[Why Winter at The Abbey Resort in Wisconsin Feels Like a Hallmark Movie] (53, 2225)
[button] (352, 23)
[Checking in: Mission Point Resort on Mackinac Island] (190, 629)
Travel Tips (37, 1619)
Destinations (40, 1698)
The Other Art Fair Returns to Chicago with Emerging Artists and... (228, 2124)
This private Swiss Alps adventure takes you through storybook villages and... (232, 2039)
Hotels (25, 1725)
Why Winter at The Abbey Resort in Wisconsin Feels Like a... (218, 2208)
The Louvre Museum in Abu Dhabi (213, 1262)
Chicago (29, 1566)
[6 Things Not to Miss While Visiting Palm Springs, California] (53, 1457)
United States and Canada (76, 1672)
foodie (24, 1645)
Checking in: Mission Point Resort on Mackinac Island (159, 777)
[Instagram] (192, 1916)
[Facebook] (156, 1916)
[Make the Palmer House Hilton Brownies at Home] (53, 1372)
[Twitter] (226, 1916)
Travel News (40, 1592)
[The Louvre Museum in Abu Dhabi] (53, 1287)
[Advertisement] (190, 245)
........
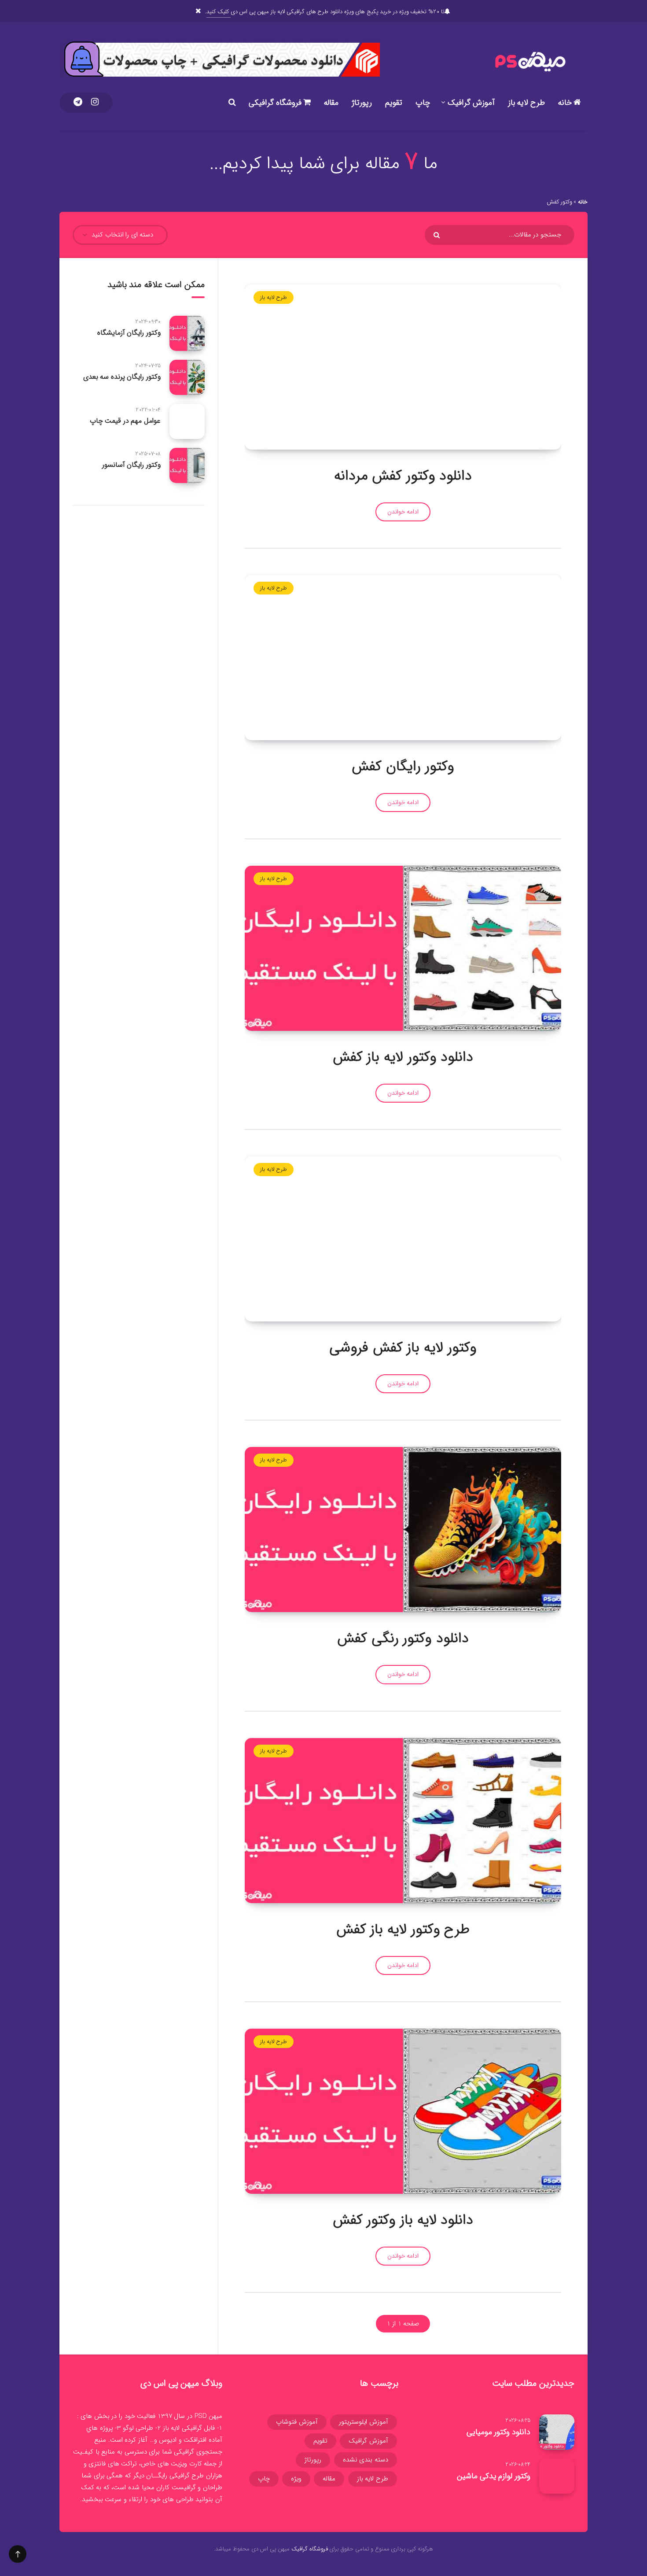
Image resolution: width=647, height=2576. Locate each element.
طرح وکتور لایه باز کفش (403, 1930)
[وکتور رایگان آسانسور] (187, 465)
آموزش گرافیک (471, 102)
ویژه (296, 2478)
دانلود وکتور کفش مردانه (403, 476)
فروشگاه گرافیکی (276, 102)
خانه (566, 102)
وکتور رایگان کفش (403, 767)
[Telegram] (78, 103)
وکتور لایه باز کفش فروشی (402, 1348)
........
Your answer should be the lines above from the one containing "[Why Winter at" through the one containing "[Advertisement] (190, 245)", copied exactly and with both ends kept.

[Why Winter at The Abbey Resort in Wisconsin Feels Like a Hallmark Movie] (53, 2225)
[button] (352, 23)
[Checking in: Mission Point Resort on Mackinac Island] (190, 629)
Travel Tips (37, 1619)
Destinations (40, 1698)
The Other Art Fair Returns to Chicago with Emerging Artists and... (228, 2124)
This private Swiss Alps adventure takes you through storybook villages and... (232, 2039)
Hotels (25, 1725)
Why Winter at The Abbey Resort in Wisconsin Feels Like a... (218, 2208)
The Louvre Museum in Abu Dhabi (213, 1262)
Chicago (29, 1566)
[6 Things Not to Miss While Visiting Palm Springs, California] (53, 1457)
United States and Canada (76, 1672)
foodie (24, 1645)
Checking in: Mission Point Resort on Mackinac Island (159, 777)
[Instagram] (192, 1916)
[Facebook] (156, 1916)
[Make the Palmer House Hilton Brownies at Home] (53, 1372)
[Twitter] (226, 1916)
Travel News (40, 1592)
[The Louvre Museum in Abu Dhabi] (53, 1287)
[Advertisement] (190, 245)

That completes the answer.